Russia then shifted its focus to the Central African Republic, which had just shed French military influence—an influence that had long angered authorities in Bangui due to France’s reluctance to decisively confront armed groups threatening the political system near the French base. Russia, by contrast, engaged these groups militarily upon arrival, defeating them and ending their presence. This was viewed by the CAR government as a political victory, leading it to grant Russia a military base in 2024 that now reportedly hosts around 10,000 fighters, along with armored vehicles and aircraft.

Russia was also granted a base along the CAR–Sudan border, an area known for armed opposition activity. Russian forces now officially guard the political system and the state itself—rather than the national army. Even the president’s personal guards are reportedly Russian, with the base overseeing their appointment and supervision.

Analysts believe Moscow seeks to exploit any space vacated by French forces. Mondafrique previously reported that presidential adviser Fidel Ngouandjika said his country was prepared to grant Russia additional military bases for training CAR soldiers, adding: “We believe Russia should remain with us.”

African affairs expert Charles Assijebo says Moscow enjoys strong ties with Bangui built on Wagner fighters’ role in helping the government eliminate militia control. “Russia has expanded its sphere of influence toward Mali, Burkina Faso, and even Sudan and Libya,” he said. He added that securing a base in Bangui offered Russia a new opportunity after failing to establish a base at Port Sudan due to instability in Sudan. “The Bangui base is strategically well-located, close to Russia’s expanding influence in central Africa and the Sahel region.”

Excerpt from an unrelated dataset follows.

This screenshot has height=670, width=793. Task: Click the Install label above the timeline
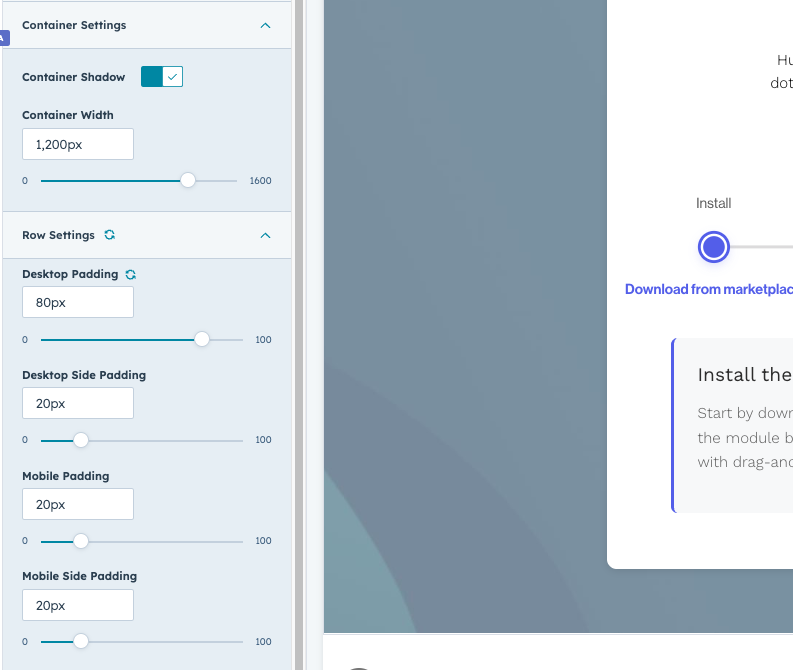713,203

This raises a critical question: is the Russian presence now effectively legitimized through a major base in Bangui and another near the Sudanese border, close to the Um Dafuq area? Are these Wagner forces? The answer is both yes and no. They are former Wagner fighters who, after the death of Wagner’s leader, were absorbed into Russia’s Ministry of Defense and rebranded as the “African Corps.” They are currently deployed in the Central African Republic, Niger, Burkina Faso, Equatorial Guinea, and Libya.

But why did they enter Sudanese territory and seize control of areas there? Local sources say militia forces and their civilian administration struck an agreement with the authorities of Birao Prefecture in the CAR, bordering Sudan, to open a commercial crossing at a border area known as Karkar, where they established offices. Russian forces later arrived, shut down the crossing, expelled all Sudanese elements, and forced them to retreat to Um Dafuq without explanation. Even the authorities in Birao reportedly do not know why the Russians closed the trading point.

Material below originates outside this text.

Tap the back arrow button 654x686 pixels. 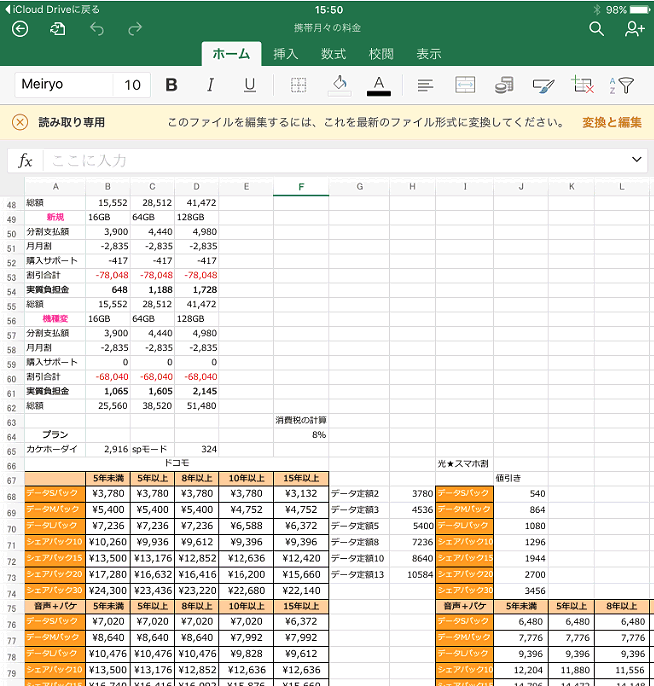point(20,29)
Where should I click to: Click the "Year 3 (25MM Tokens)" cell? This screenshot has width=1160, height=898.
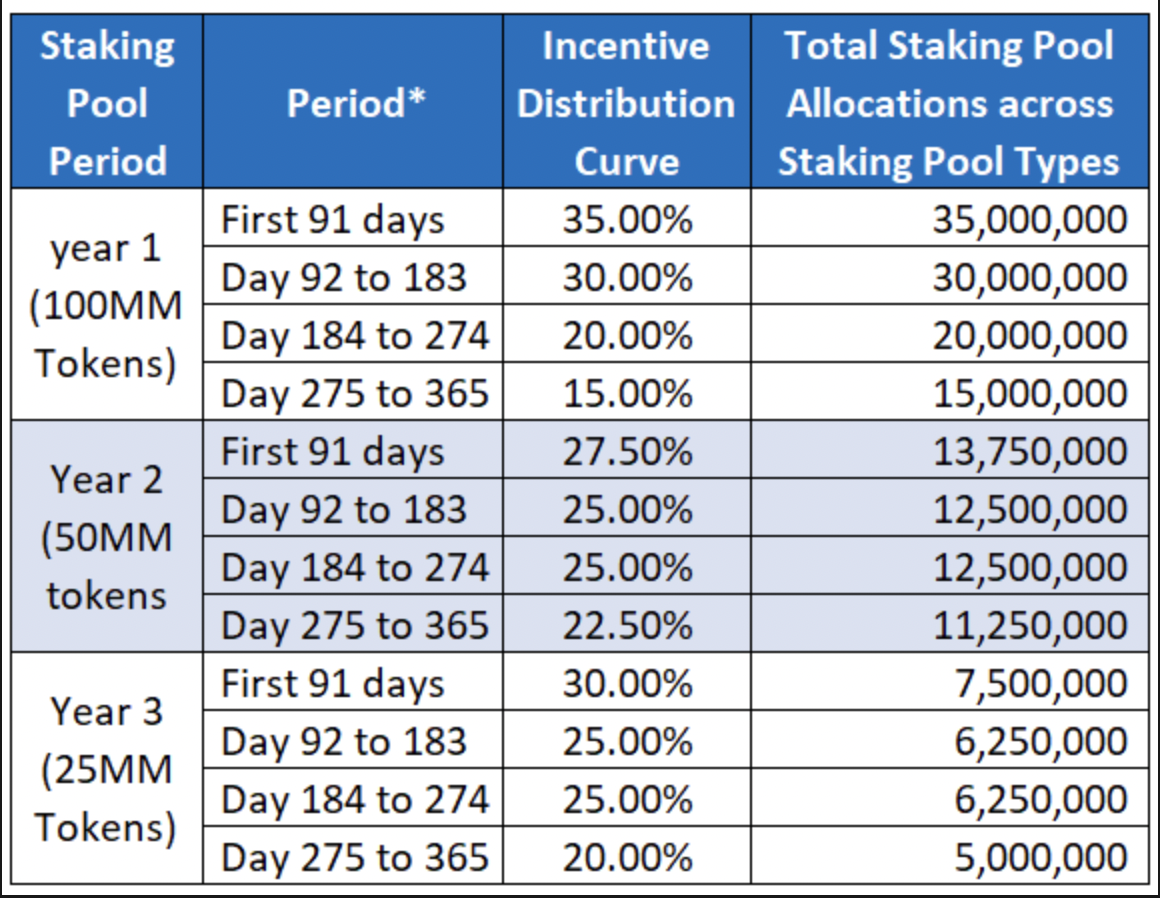point(107,769)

This came after Russian forces killed Sudanese civilians at a weekly border market known as Kabou. According to eyewitnesses, a group of Sudanese herders entered the market carrying weapons. Russian forces demanded they surrender their arms; when they refused, the Russians opened fire, killing 12 people on the spot and wounding five others.

Witnesses say gatherings of Sudanese nomads have since become targets of Russian patrols operating along the Sudan–CAR border. These forces control roads, restrict movement according to their own rules, and prevent passage without authorization. Local authorities, witnesses added, have no power to object to road and market closures, as Russia is now responsible for border security and preventing fighters from Sudan’s war from crossing into Central African territory.